肝動脈灌注化療抑制肝癌血管生成的研究

鄭驚雷等

【摘要】 目的：通過對肝癌大鼠進行肝動脈區域灌注化療，研究其對腫瘤血管生成的影響。方法：建立大鼠肝癌模型后，將造模2周后的肝內荷瘤大鼠18只，按照隨機數字表法分為對照組、外周靜脈組和肝動脈組各6只。大鼠的5-FU給藥劑量為20 mg/kg，連續給藥4 d。化療結束后第7天摘取肝臟腫瘤，采用免疫組化法檢測VEGF和CD34在肝癌組織中的表達。通過VEGF蛋白染色測定積分光密度（IOD），CD34標記血管內皮細胞檢測腫瘤內微血管密度（MVD）。結果：對照組VEGF表達（IOD值）為（46351.48±2926.24），明顯高于外周靜脈組（43678.84±2852.76）和肝動脈組（35518.86±2657.16），且肝動脈組的肝癌VEGF表達明顯低于外周靜脈組，差異均有統計學意義（P<0.05）。而肝動脈組肝癌組織CD34蛋白表達和MVD最低（36.26±8.43），均明顯低于外周靜脈組（62.08±10.77）和對照組（69.74±16.60），差異均有統計學意義（P<0.05）。而外周靜脈組和對照組的CD34蛋白表達和MVD比較差異均無統計學意義（P>0.05）。結論：肝動脈灌注化療能有效抑制肝癌組織VEGF表達，降低MVD，從而抑制腫瘤血管生成。

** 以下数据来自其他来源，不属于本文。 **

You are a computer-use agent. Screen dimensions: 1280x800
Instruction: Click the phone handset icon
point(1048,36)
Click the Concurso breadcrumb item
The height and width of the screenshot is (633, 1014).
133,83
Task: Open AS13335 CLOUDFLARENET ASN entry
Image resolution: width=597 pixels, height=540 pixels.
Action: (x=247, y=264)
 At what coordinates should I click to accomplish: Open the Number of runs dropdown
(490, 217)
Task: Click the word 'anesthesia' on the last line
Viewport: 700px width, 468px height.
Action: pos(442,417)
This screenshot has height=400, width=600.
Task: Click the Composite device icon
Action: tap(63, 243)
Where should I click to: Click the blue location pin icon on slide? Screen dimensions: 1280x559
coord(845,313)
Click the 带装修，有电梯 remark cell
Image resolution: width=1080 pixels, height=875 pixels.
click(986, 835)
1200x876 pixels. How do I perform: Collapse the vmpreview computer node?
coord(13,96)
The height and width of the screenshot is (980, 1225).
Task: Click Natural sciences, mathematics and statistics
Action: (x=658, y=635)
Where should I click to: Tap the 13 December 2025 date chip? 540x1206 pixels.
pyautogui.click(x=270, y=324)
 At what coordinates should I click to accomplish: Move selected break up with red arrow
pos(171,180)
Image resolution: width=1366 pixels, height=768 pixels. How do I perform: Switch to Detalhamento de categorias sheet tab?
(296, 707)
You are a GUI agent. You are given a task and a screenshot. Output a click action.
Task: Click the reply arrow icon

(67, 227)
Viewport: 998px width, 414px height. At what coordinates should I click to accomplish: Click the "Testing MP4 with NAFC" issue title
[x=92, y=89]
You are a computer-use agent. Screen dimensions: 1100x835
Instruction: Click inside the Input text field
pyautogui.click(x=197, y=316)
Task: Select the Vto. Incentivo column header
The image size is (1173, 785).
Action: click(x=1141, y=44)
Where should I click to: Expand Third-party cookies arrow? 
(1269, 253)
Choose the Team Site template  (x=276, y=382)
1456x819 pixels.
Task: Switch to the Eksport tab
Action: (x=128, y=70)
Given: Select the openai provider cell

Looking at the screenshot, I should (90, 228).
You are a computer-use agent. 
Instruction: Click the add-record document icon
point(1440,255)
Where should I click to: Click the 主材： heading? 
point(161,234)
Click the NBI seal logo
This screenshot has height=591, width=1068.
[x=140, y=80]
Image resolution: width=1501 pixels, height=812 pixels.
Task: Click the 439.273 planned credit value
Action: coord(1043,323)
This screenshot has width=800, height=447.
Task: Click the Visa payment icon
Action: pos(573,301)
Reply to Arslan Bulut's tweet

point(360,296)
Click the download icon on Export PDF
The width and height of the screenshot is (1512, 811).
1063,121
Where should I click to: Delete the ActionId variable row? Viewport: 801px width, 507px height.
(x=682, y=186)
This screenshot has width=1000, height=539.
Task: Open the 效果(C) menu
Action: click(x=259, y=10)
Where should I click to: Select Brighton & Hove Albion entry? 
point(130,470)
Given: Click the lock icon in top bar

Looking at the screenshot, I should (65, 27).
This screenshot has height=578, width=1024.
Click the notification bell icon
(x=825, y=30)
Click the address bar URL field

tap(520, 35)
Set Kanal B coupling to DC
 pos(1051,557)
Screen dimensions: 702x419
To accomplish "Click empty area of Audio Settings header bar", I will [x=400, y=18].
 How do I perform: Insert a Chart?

【關鍵詞】 肝癌； 肝動脈灌注化療； 血管生成； 血管內皮生長因子； 微血管密度

肝動脈灌注化療是肝癌常用的區域灌注化療方法，目前常作為肝癌術后治療和不能切除的晚期肝癌治療的重要手段。既往的研究提示經肝動脈區域灌注化療可顯著提高肝臟組織藥物濃度，同時達到減少藥物在外周血和全身其他部位分布[1]。化療藥物抑制腫瘤血管生成是抗腫瘤的重要機制，本文以5-Fu為化療代表藥物，通過對肝癌大鼠進行肝動脈區域灌注化療，研究其對腫瘤血管生成的影響，現報告如下。

1 材料與方法

1.1 試劑與藥品 兔抗鼠CD34多克隆抗體，VEGF多克隆抗體，武漢博士德有限公司生產。DAB顯色試劑盒，SP即用型試劑盒，PBS緩沖液，福州邁新有限公司生產。5-FU由南通精華制藥公司提供，批號：070402，規格10 mL：0.25 g。

1.2 腫瘤細胞株和實驗動物 CBRH-7919大鼠肝癌細胞株，中山大學細胞保藏中心提供。（1）BALB/c雄性裸鼠2只，17.1～19.6 g重，作種鼠皮下接種腫瘤細胞。（2）Wistar雄性大鼠18只，（120±15）g重，作肝內種植腫瘤用。上述動物均為SPF（無特定病原）級，由中山大學動物中心提供。

1.3 方法

1.3.1 大鼠肝癌模型的建立 將培養好的大鼠肝癌細胞注射于裸小鼠背部皮下，2周后成瘤并取出，切成l mm×l mm×1 mm瘤塊。然后采用肝內隧道植入法將瘤塊接種于Wistar大鼠肝左葉。手術當天始腹腔注射氫化可的松2 mg/只/d×5 d。術后密切觀察造模后荷瘤大鼠的生物學行為、死亡情況等。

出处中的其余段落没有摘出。